ABD, Almanya, Danimarka, Finlandiya, Fransa, Hollanda, İsveç, Kanada, Norveç ve Yeni Zelanda
Bu ciddi yönetimlere sahip ülkelerin büyükelçileri, gece şarabı viskiyi fazla kaçırıp, "hadi Türkiye'ye bir şeyler söyleyelim" demez. Bunların söyledikleri bu tip sözler, bir araya gelmeler, kendi yönetimlerinden alınan onay sonucudur.
Sahte kabadayılık yaparak, bu diplomatları "istenmeyen adam" ilan edebilirsiniz. Bu iç siyasette, sıçıp sıvanmış ekonomi nedeniyle, iktidar partilerinden kopan bir grup gerzeğin milli duygularını körükleyerek yeniden kendilerine bağlanmasını sağlar. Ancak bu ülkeler de sabah bir gün aynı şekilde karşılık verdiğinde, sıçtığın ekonominin üzerine bir de mum daha dikilir.

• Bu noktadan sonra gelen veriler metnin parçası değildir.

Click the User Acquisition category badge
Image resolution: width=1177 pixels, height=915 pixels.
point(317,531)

"Bağımsız ülkeyiz" naraları atmak istiyorsan önce oturacaksın önce kendi Anayasanda yer alan;
"Usulüne göre yürürlüğe konulmuş Milletlerarası andlaşmalar kanun hükmündedir. Bunlar hakkında Anayasaya aykırılık iddiası ile Anayasa Mahkemesine başvurulamaz. (Ek cümle: 7/5/20045170/7 md.) Usulüne göre yürürlüğe konulmuş temel hak ve özgürlüklere ilişkin milletlerarası andlaşmalarla kanunların aynı konuda farklı hükümler içermesi nedeniyle çıkabilecek uyuşmazlıklarda milletlerarası andlaşma hükümleri esas alınır."
hükmünü yok edeceksin. Ya da neyin altına imza attığının farkına varacak, attığın imzanın gereğini ya yapacaksın, ya da bu imzaları kaldıracaksın.

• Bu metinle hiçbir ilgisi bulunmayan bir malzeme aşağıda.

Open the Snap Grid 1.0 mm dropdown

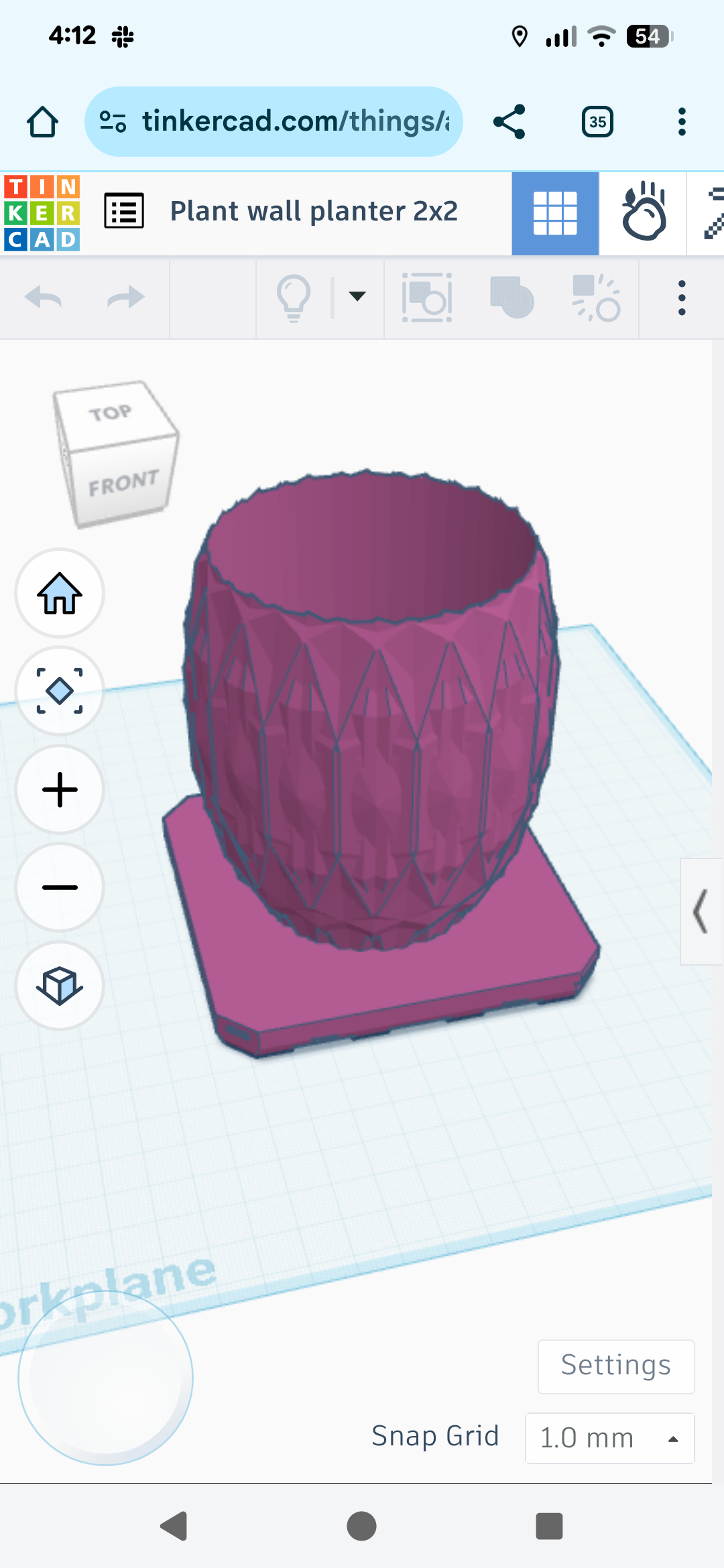pos(609,1439)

Bu hüküm gereği ortaya çıkan; "milletlerarası andlaşma ile kanun arasında hiyerarşi kurulur mu?", "milletlerarası andlaşmalara kanun üstü ve dolayısıyla anayasal bir değer verilir mi?" şeklindeki anayasal sorunsallara yanıt verecek hukuk teorisyenlerine ihtiyaç vardır ki bunu da bu ülkede bulamazsınız.
İnsan haklarına ilişkin milletlerarası andlaşmalar (temel hak ve özgürlüklere ilişkin) hususunda kabul etmek itemesen de altına imza attığın andlaşmalar senin anayasandan da üstündür. Çünkü YASA ve ANAYASA yazmayı ve dahi okumayı bilmeyenler tarafından yapılmış ve uygulanmaktadır.
Örnek vereyim: Alman ve Avusturya Anayasalarında "milletlerarası andlaşma" lakırdısı yerine "devletler hukukunun genel ilkeleri" lakırdısı geçer. Yani dar alan yerine "soyut kavramın" yarattığı geniş alanda oynaşmak mümkün. Daha bağımsızlıkçı imkan var onlarda...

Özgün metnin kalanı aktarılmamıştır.